◆ **AIM OF THE EXERCISE**
Copy out the line containing "The height and width of the screenshot is (449, 746)." and each line after it, through the last one in the material, exactly as written.

BEGIN

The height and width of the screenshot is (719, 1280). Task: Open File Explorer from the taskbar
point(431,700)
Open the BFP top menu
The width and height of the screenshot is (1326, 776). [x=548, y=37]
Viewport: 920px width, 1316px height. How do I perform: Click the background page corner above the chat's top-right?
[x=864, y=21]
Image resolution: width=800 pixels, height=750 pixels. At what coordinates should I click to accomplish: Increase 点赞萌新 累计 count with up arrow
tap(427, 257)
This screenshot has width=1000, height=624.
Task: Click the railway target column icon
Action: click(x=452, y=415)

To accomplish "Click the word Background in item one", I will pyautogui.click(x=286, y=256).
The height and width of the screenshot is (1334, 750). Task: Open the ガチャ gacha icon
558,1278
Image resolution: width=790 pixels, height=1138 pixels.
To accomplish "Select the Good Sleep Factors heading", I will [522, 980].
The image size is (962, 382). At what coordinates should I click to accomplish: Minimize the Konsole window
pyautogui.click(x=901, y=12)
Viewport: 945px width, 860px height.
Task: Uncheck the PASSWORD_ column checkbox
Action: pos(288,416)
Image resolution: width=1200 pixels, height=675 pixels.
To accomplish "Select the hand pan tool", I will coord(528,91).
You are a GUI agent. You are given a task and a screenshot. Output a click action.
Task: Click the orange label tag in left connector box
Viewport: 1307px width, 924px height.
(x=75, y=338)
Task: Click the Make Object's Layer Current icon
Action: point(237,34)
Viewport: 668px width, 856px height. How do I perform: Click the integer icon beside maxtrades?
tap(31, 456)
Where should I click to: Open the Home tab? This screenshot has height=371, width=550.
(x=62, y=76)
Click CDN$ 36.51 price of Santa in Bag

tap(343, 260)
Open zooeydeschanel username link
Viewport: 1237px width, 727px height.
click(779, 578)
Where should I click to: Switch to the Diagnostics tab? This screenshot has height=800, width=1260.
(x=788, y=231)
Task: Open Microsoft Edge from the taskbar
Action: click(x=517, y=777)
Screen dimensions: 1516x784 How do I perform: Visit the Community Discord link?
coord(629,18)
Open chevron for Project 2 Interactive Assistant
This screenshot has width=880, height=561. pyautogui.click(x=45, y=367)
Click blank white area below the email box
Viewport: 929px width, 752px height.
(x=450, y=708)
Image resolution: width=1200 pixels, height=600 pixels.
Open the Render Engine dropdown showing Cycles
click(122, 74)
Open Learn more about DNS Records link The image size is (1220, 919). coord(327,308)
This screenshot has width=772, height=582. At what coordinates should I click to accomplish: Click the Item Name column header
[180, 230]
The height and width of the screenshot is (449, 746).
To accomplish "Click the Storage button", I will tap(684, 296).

END

◆ **RESULT OF THIS TASK**
The height and width of the screenshot is (449, 746).
To accomplish "Click the Storage button", I will tap(684, 296).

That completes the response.